Das Ziel der Freiburger Forscher ist aber nicht nur, die Beta-Oszillationen zu unterdrücken. Sie wollen mit ihrer Methode auch die normale Funktion des Neuronennetzes in den Basalganglien wieder herstellen. In Computersimulationen ist das bereits gelungen. Derzeit wird die neue Technik in Tiermodellen getestet. Erweist sich der adaptive Hirnschrittmacher dort als ähnlich effektiv wie in den Simulationen, soll als nächster Schritt eine klinische Studie mit Parkinson-Patienten folgen. Gängige THS-Systeme arbeiten rund um die Uhr und dazu noch mit relativ starken Strömen. Vlachos spricht deshalb manchmal von einem Vorschlaghammer-Ansatz. „Mit dem geschlossenen Regelkreis möchten wir sehr viel schwächer stimulieren“, sagt er. „Dadurch gibt es weniger Nebenwirkungen.“

Verkleinerung der Technik läuft bereits

An der Charité arbeiten Andrea Kühn und ihr Team ebenfalls am closed loop, in Kooperation mit der University of Oxford. Und wie Ioannis Vlachos in Freiburg verwenden die Wissenschaftler aus Berlin und England die Beta-Oszillationen als Stellgröße. Überschreitet die Beta-Aktivität eine patientenindividuelle Schwelle, setzt der Hirnschrittmacher kurz ein. Fällt sie wieder unter den Grenzwert, endet auch die Stimulation wieder. Der Ansatz wird bereits an Parkinson-Patienten erprobt. Allerdings bislang ausschließlich im Labor und in der ersten Phase nach der Operation, in der die behandelnden Ärzte die Effekte der THS prüfen und optimieren - bevor das System dann fest implantiert wird. „Da schauen die Elektrodenkabel noch aus dem Kopf heraus, so dass die Hirnaktivität direkt gemessen werden kann“, erläutert Kühn.

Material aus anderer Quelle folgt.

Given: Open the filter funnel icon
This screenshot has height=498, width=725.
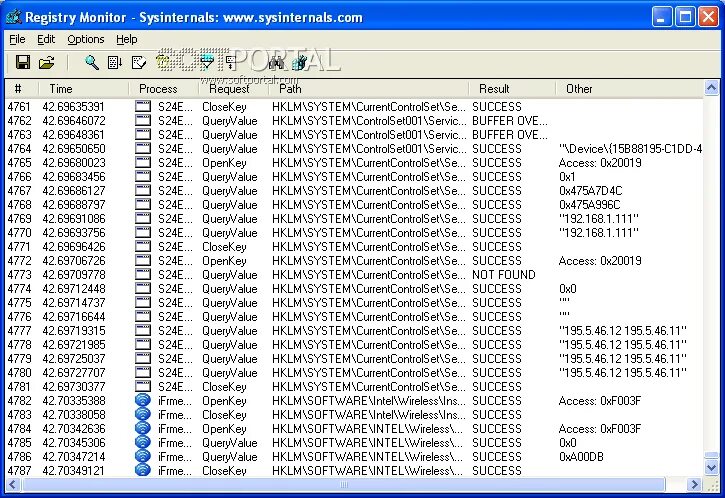Looking at the screenshot, I should [207, 62].
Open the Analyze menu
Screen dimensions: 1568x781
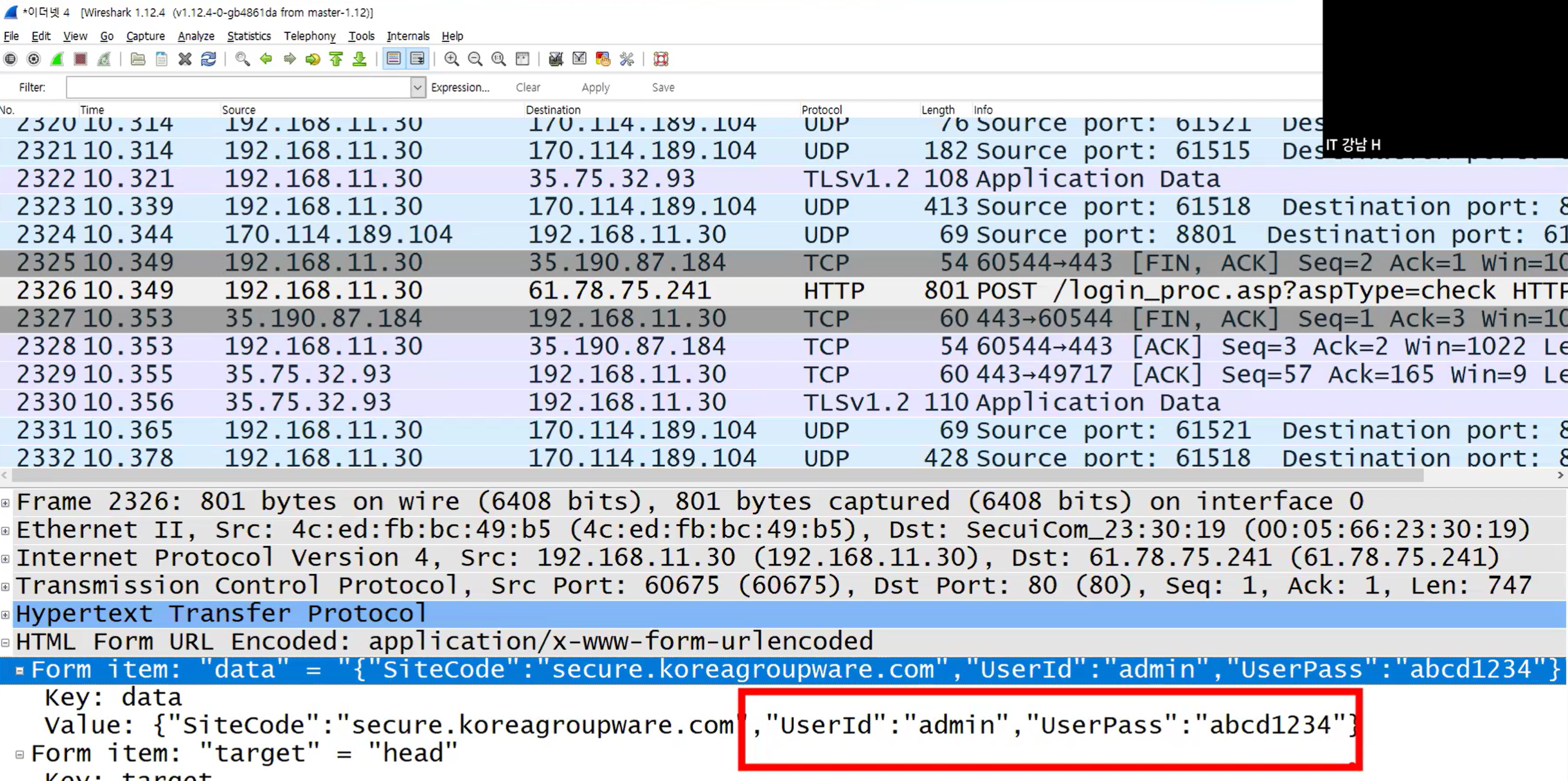(x=195, y=36)
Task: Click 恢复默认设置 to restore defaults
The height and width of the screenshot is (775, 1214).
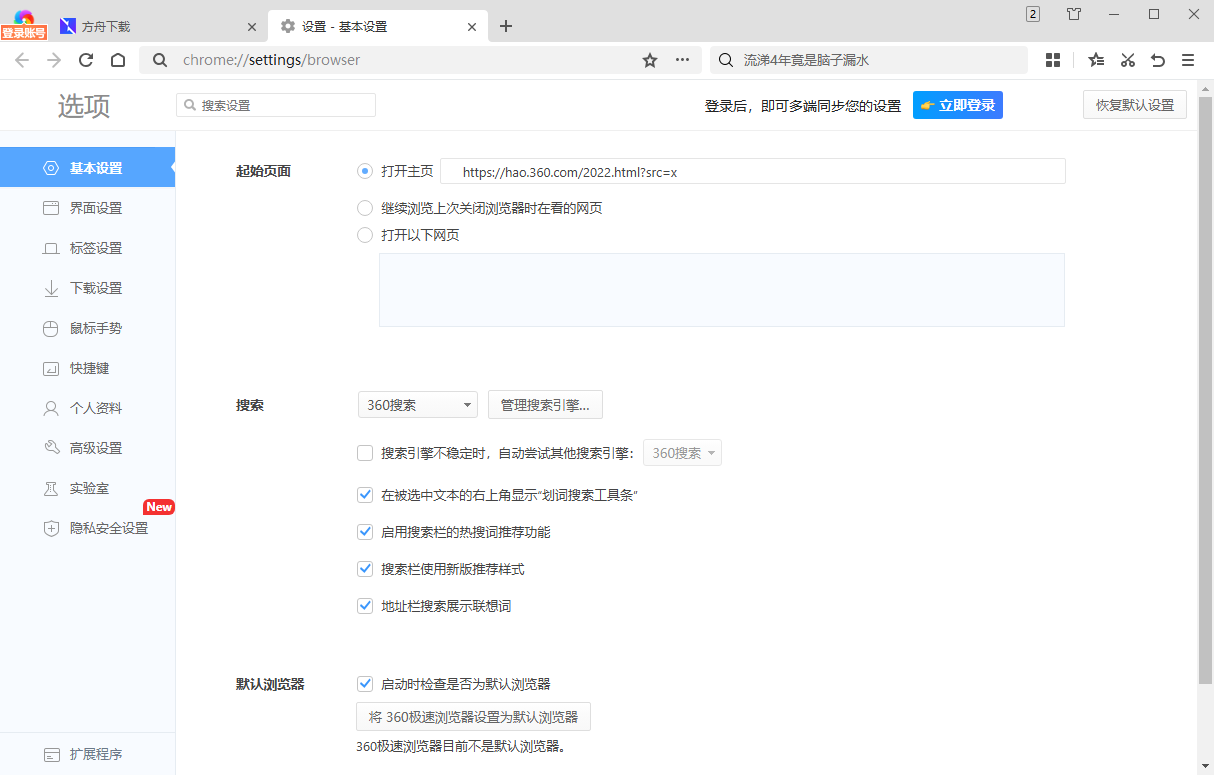Action: point(1134,104)
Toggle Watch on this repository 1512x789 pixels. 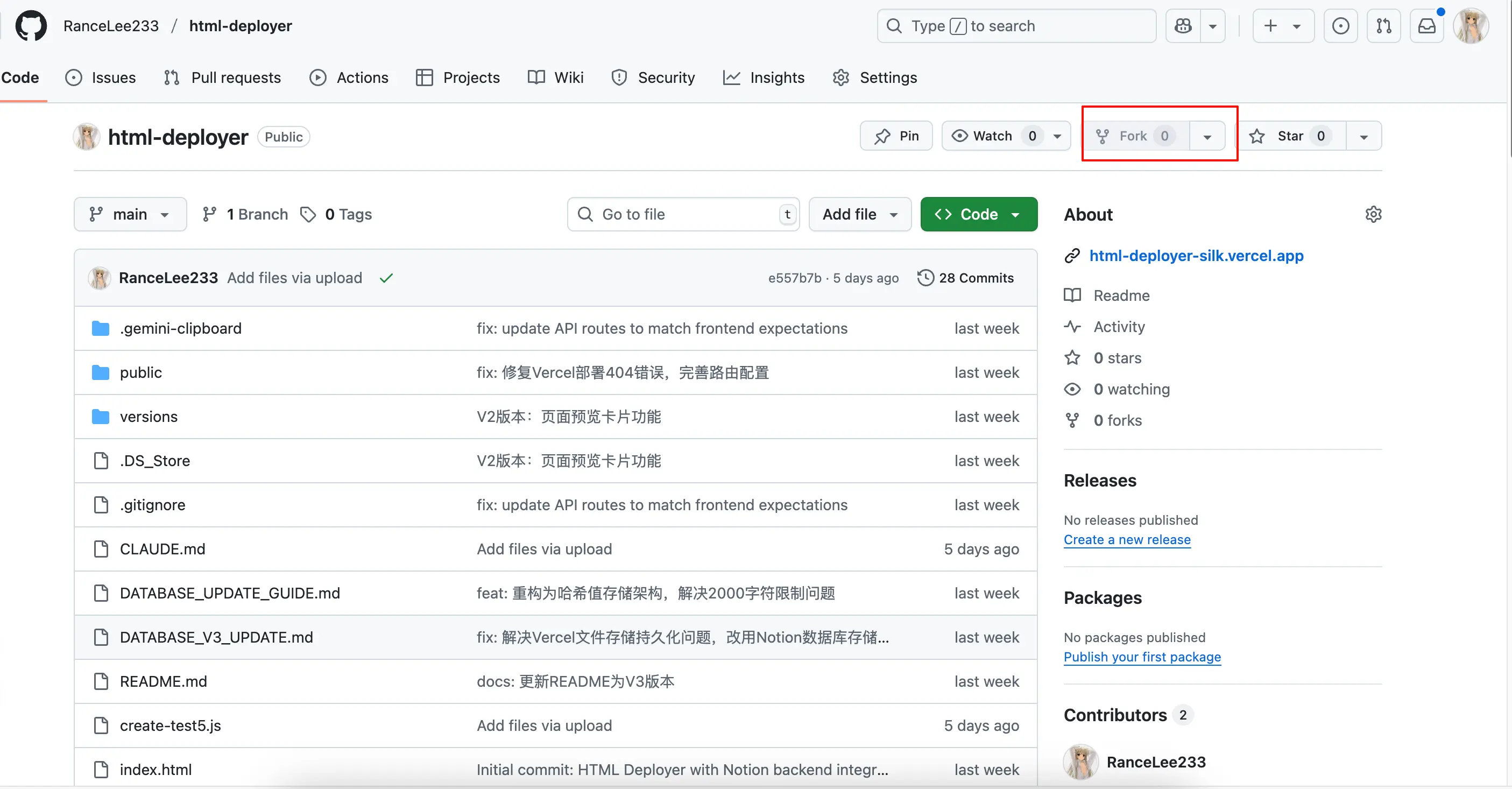click(992, 136)
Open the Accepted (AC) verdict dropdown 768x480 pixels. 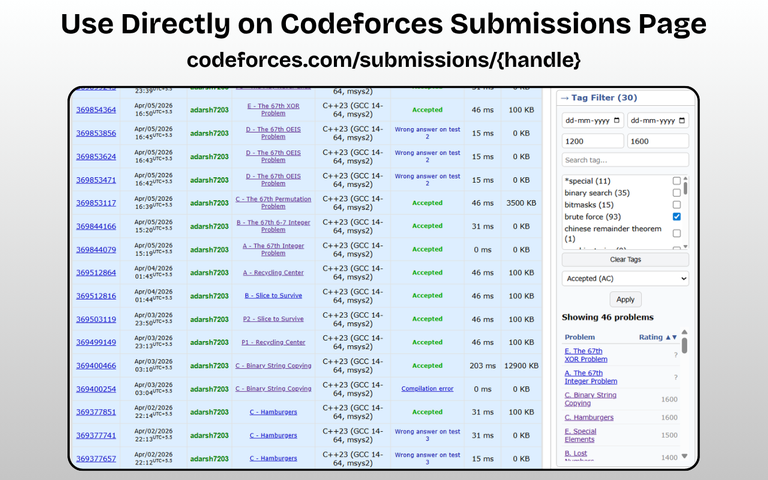click(625, 279)
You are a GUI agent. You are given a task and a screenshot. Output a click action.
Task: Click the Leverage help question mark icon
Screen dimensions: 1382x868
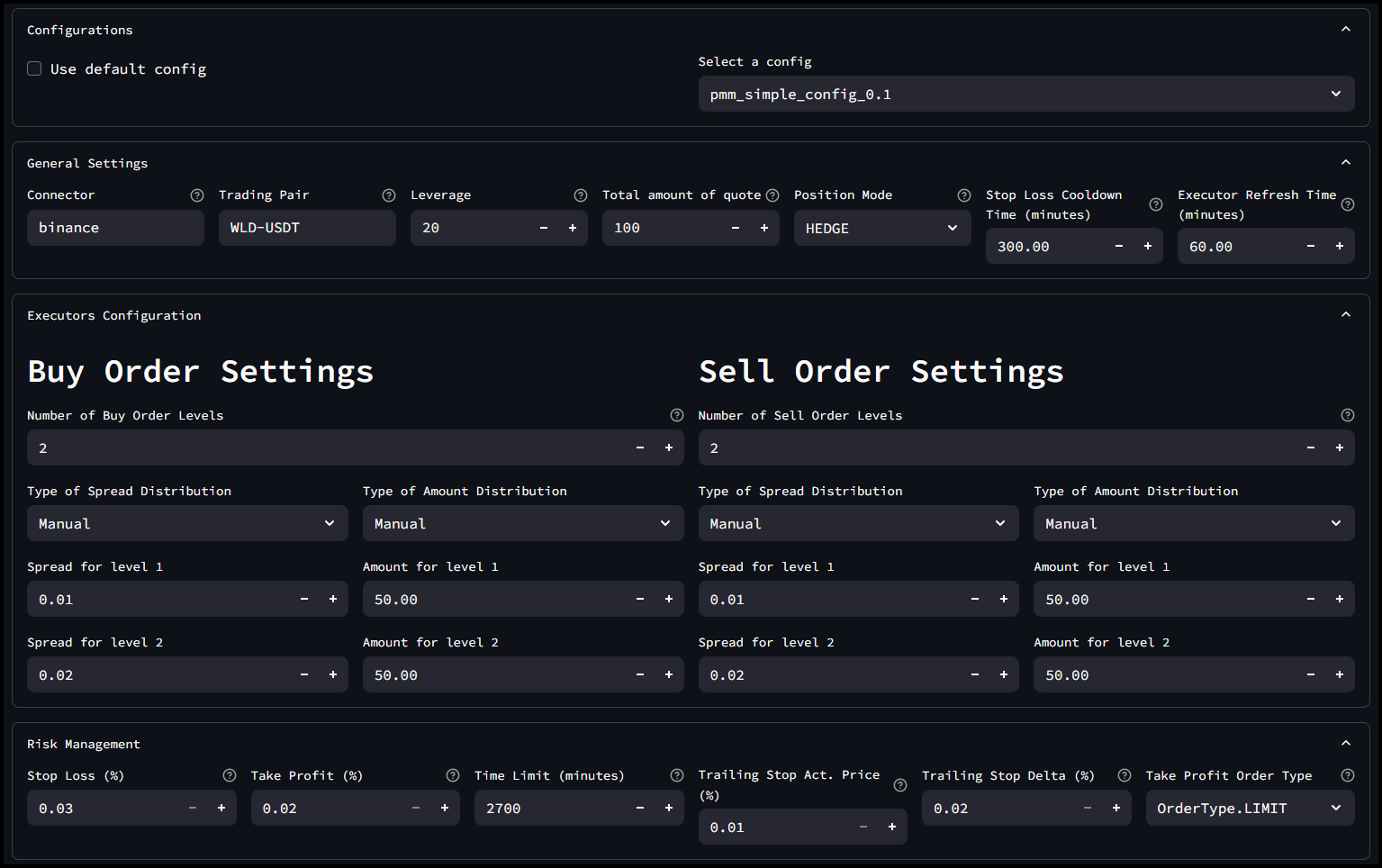point(581,195)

Dia Laborstudien würden zeigen, dass mit diesem Ansatz nur die Hälfte der Zeit überhaupt stimulieren werden muss, berichtet die Neurologin. „Überstimulationsphänomene, die beispielsweise zu Bewegungsstörungen führen, kann man mit den adaptiven Systemen sicherlich gut vermeiden.“ Medtronic hat zwar schon einen Stimulator auf den Markt gebracht, der die Hirnaktivität aufzeichnen kann. Aus den Beta-Oszillationen die Parameter für die THS zu errechnen und entsprechend zu stimulieren, erfordert jedoch bis dato einen externen Computer. „Die Hersteller arbeiten aber daran, die erforderliche Technik so weit zu miniaturisieren, dass sie in ein implantierbares Gerät passt“, so Andrea Kühn. Steht diese Technologie zur Verfügung, rückt eine dem tatsächlichen Bedarf entsprechende, „intelligente“ Hirnstimulation für Parkinson-Patienten in greifbare Nähe.